Table 6 Simulation results of different calculation cases for 100 MW fuel input (Case 1: no additional electricity, Case 2: Producing 5 MW electricity, Case 3: CO₂ storage, Case 4: using 10 MW excess electricity, Case 5: using 100 MW excess electricity, Case 6: power-to-methane). The efficiency and additional data are given in Table S2 of the supplementary material

The operation of a real plant should be located between case 3 and case 4 depending on electricity costs, availability of renewable external surplus electricity and filling state of the O₂ tank. This would also place the process in the field of the highest total efficiency. This requires a high operational flexibility of the PEM electrolysis and the methanation unit. PEM electrolysis cells are modular in their design and show short start-up times [68], which could benefit variable operation modes if the PEM electrolysis is oversized compared to the standard operation (Case 1) of the plant. As for fluidized beds, the methanation unit should have cost advantages for scale-up compared to fixed be reactors. In addition, fluidized beds can be designed to be designed to allow for a part load behaviour with regard to flexibility. This results in a plant that would be less sensitive to fluctuations in electricity and natural gas prices. The main output of the plant would be district heat and pure CO₂ for negative emissions. As for by-products, the share of electricity and methane can be balanced with the current price and can benefit the stabilisation of the electrical grid. Bareschino et al. [35] rate the environmental impact of the production and disposal of the OC as most critical in their life cycle assessment. Itis based on a synthetic CuO supported on zirconia as OC, which is a major difference to the natural ores that are used in this work. Navajas et al. report the lowest global warming potential of bio CLC with methanation and CO₂ storage compared to other power-to-gas processes to date, where three different OC are investigated [36].

5 Conclusion

In this work, a process chain experiment of an 80 kW_th pilot plant for chemical looping combustion (CLC) with solid fuels combined with a fluidized bed methanation unit is presented.
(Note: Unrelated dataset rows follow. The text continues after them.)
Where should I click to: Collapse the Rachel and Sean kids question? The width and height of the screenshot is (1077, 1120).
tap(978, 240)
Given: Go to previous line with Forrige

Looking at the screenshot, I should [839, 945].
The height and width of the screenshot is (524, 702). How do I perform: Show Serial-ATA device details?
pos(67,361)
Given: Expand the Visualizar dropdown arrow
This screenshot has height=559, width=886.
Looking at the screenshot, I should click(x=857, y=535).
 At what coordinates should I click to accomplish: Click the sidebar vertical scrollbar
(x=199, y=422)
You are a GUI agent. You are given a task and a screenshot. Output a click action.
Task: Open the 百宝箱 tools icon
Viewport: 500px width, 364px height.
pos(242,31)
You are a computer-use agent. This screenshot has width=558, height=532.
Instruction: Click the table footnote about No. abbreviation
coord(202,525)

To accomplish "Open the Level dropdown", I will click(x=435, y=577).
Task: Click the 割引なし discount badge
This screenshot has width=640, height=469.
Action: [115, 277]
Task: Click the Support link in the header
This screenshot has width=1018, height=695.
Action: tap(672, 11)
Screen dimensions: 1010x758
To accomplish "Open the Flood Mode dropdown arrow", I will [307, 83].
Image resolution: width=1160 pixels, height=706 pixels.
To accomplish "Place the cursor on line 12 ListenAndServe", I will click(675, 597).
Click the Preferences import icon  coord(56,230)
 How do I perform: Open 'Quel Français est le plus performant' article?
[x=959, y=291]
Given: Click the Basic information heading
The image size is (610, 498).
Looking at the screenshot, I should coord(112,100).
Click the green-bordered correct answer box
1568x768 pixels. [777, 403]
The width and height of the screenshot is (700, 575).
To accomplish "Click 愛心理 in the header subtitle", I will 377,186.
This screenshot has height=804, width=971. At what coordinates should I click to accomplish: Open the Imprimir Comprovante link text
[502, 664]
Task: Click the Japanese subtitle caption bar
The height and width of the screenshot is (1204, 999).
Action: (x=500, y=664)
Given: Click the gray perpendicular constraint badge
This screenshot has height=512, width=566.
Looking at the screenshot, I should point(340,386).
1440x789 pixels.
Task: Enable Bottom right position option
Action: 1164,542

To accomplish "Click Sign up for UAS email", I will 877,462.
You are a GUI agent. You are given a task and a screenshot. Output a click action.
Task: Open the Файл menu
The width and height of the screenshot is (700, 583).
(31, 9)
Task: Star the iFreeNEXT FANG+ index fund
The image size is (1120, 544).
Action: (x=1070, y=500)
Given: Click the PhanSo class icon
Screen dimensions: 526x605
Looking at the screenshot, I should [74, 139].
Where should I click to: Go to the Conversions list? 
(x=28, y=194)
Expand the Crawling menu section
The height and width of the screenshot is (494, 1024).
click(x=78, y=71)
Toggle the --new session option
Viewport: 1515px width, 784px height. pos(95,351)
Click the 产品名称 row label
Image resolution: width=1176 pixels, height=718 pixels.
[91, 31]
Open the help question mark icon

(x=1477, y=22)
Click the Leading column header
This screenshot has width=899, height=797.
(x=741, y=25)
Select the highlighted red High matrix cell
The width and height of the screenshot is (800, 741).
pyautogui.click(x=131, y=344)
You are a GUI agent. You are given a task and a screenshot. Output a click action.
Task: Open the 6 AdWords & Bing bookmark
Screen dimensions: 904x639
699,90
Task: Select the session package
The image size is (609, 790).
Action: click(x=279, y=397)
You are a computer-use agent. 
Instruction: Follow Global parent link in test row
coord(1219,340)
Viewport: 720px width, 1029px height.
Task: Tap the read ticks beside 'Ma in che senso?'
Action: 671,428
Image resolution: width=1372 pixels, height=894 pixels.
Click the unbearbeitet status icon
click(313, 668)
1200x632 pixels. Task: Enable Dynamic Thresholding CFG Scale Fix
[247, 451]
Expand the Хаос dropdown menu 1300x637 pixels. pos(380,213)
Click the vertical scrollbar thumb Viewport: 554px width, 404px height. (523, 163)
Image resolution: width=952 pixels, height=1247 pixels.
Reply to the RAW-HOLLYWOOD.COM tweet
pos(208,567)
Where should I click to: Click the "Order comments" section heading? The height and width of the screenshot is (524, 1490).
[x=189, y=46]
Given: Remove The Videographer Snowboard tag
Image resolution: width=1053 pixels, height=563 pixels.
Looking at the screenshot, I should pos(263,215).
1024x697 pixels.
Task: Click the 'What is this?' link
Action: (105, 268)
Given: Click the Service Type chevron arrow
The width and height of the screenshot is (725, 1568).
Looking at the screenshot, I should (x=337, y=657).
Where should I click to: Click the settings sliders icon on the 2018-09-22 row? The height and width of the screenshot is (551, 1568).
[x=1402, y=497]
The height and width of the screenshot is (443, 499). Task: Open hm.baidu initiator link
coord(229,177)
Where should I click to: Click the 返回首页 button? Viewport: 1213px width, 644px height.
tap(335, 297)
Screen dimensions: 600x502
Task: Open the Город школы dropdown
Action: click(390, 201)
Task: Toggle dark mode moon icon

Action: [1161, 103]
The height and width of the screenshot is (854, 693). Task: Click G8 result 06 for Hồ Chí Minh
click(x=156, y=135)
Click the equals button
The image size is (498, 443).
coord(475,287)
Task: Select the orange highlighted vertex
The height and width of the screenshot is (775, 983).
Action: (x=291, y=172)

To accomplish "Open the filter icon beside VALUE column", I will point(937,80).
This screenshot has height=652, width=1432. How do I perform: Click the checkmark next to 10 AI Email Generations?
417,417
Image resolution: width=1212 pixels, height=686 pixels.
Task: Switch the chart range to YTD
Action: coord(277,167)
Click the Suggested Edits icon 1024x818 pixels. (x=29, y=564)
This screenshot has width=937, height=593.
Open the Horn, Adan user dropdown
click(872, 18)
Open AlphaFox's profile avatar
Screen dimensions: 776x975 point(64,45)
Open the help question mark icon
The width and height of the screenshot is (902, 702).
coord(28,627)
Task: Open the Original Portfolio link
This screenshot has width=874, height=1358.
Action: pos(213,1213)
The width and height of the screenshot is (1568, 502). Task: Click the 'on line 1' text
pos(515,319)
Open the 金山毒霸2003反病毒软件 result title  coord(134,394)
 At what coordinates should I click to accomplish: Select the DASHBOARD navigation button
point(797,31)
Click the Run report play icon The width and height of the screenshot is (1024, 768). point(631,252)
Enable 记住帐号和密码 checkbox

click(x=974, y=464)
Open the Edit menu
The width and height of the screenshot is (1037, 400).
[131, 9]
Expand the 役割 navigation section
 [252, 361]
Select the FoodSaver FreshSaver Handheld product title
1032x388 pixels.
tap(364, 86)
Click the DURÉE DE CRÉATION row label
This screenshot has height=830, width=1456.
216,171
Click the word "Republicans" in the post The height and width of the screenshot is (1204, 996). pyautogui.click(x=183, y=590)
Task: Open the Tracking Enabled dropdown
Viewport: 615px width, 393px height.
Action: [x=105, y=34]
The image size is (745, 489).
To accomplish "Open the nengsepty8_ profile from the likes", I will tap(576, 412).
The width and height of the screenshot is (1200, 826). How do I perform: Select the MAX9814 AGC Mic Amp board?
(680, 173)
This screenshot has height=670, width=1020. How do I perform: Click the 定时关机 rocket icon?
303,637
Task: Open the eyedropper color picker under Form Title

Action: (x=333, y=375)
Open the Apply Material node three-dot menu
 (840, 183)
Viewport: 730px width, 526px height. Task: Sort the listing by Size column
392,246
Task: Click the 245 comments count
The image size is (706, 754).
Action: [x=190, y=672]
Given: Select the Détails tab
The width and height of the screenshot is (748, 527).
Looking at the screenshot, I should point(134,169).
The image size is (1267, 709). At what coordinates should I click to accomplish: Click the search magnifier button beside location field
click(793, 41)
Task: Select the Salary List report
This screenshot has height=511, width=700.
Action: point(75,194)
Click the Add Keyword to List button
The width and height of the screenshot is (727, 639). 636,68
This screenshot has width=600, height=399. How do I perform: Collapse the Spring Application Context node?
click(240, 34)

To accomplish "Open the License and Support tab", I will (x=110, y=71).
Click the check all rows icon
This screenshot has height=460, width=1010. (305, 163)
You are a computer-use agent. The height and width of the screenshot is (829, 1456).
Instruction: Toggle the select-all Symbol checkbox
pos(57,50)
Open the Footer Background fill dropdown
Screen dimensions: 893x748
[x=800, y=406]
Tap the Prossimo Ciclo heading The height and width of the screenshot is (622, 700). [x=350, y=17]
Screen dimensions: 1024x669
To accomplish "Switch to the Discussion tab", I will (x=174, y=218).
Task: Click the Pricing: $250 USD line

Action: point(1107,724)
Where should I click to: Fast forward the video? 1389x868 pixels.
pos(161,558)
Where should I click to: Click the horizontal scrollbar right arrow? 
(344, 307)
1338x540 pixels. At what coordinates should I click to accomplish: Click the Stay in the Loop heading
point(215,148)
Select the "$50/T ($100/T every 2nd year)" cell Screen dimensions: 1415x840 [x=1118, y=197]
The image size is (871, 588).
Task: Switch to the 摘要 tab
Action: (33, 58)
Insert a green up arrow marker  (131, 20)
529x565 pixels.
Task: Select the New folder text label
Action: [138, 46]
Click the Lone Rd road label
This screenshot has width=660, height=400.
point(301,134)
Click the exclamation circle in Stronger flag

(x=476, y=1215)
Bark pellets are converted with ilmenite as oxygen carrier enhanced by limestone to exhaust gas, which is methanated with hydrogen addition over a nickel catalyst. Operation conditions, gas compositions, conversions and yields of the individual and coupled processes were investigated. Additionally, a scale-up concept for a 100 MW_th plant based on the experimental results is proposed, combining the utilization and the storage of biogenic CO₂. The findings can be summarized as follows:

• High carbon capture rates and a combustion efficiency of over 91.7% were reached in the biomass CLC process, which was the best performance in the 80 kW_th pilot plant with natural ores so far.

• During chemical looping combustion operation in the 80 kW_th oil addition was used to increase the temperature and therefore the carbon capture rate. On the other hand, autothermal operation showed higher gas conversion due to higher oxygen uptake in the air reactor.

• The addition of limestone to ilmenite increased all key performance indicators in comparison to a former experimental campaign with pure ilmenite by 5–10%. Through higher conversion rates, the temperature was increased, which again favored the conversion and carbon capture.

• The pilot plant was successfully coupled with a fluidized bed methanation unit and almost all input was converted with external hydrogen addition to methane, reaching a methane yield of over 97%.

• The process chain experiment showed higher carbon utilization (95.2%) but lower cold gas efficiency (47.4%) compared to other dual fluidized bed gasification technologies coupled with methanation.

• The scale-up simulation of the experimental data to a 100 MW_th plant, combining the CO₂ methanation with storage, revealed a high potential with regard to adaptability, global warming potential reduction and promising high total efficiencies between 65 and 75%.

Based on these findings, a techno-economic analysis and life cycle assessment of the scaled-up results could provide information on the competitiveness compared to other technologies in the field of renewable energy generation, CO₂ storage and power-to-gas.